(Word and element location records)
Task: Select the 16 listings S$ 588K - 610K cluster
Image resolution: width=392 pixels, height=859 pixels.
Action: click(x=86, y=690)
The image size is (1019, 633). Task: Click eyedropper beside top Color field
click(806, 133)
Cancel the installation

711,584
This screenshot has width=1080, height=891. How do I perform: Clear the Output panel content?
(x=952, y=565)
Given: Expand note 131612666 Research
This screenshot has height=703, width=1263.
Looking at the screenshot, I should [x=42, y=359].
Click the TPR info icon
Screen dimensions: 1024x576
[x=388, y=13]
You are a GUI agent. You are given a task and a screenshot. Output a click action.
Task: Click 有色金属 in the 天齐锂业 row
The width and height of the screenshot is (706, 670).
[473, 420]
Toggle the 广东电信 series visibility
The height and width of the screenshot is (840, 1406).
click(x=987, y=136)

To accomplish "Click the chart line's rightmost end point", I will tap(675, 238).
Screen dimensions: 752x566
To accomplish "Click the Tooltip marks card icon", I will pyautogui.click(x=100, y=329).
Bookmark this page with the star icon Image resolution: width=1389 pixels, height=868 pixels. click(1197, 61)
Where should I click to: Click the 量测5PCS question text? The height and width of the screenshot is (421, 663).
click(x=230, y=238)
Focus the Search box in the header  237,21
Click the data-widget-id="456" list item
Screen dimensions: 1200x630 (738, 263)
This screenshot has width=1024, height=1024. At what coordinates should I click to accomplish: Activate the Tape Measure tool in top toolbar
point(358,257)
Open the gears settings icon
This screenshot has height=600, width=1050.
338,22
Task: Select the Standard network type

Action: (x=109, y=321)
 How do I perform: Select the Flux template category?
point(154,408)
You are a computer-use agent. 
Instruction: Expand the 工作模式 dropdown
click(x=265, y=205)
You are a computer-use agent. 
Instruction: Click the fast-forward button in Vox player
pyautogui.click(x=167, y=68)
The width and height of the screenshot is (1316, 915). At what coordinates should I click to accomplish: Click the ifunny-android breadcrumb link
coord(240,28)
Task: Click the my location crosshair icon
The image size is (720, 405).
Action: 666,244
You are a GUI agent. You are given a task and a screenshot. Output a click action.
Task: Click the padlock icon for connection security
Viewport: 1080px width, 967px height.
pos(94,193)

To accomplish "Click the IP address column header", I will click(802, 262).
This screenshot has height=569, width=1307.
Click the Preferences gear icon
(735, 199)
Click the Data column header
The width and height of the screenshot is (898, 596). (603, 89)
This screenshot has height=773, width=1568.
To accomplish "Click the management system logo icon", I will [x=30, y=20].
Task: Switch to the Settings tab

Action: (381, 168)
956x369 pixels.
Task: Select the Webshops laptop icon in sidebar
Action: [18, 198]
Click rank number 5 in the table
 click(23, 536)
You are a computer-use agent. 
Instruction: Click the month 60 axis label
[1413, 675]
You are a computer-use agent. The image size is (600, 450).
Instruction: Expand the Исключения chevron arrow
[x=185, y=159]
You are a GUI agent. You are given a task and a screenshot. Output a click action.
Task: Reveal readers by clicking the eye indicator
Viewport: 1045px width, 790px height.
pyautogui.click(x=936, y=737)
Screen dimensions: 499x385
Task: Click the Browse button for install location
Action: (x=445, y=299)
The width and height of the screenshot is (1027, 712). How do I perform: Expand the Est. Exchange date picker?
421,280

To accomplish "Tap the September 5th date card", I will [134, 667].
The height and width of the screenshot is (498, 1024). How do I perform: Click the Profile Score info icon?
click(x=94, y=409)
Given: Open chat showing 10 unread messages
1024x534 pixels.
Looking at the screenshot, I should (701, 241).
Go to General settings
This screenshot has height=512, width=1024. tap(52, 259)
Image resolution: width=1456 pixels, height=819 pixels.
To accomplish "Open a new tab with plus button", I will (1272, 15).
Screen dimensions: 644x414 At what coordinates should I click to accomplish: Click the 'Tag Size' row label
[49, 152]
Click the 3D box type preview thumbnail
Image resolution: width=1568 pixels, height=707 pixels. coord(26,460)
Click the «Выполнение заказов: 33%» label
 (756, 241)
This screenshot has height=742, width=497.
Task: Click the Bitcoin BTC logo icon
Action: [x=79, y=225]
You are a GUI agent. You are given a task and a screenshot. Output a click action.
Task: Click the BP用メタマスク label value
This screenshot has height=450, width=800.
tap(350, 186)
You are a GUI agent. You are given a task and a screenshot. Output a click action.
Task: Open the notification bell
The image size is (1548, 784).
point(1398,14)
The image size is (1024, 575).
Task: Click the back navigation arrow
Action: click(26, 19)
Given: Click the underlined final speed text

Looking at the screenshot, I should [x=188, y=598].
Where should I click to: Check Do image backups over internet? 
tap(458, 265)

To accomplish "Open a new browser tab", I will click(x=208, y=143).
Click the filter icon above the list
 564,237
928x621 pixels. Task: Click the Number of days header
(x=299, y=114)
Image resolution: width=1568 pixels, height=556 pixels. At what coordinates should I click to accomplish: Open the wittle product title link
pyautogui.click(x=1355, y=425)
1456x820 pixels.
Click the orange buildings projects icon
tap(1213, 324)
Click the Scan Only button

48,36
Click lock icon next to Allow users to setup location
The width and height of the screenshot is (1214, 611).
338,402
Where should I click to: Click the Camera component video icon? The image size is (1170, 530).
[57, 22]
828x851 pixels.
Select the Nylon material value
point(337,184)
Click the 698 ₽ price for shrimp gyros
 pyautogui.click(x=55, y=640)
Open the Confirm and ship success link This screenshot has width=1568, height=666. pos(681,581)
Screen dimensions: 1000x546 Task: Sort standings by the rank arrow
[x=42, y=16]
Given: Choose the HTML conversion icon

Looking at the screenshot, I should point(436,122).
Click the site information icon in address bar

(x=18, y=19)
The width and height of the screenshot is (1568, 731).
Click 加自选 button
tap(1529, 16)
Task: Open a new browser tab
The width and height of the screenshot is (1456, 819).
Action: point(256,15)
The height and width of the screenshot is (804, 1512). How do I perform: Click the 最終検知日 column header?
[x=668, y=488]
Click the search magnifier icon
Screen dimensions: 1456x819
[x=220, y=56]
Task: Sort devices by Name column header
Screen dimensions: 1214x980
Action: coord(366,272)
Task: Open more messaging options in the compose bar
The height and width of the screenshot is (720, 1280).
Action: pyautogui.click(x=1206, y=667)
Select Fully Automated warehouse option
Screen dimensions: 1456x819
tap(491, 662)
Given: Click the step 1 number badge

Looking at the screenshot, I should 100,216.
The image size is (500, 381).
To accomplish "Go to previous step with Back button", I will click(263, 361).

- _PROBLEM DETAILS_:
Rewrite the stretch from the line containing "Image resolution: width=1456" through the line containing "Action: [x=79, y=225]", changing "thumbnail" to "icon" and leaving everything else the same.

- _RESPONSE TO THIS EXERCISE_:
Image resolution: width=1456 pixels, height=819 pixels.
To accomplish "Open a new tab with plus button", I will (1272, 15).
Screen dimensions: 644x414 At what coordinates should I click to accomplish: Click the 'Tag Size' row label
[49, 152]
Click the 3D box type preview icon
Image resolution: width=1568 pixels, height=707 pixels. coord(26,460)
Click the «Выполнение заказов: 33%» label
 (756, 241)
This screenshot has height=742, width=497.
Task: Click the Bitcoin BTC logo icon
Action: [x=79, y=225]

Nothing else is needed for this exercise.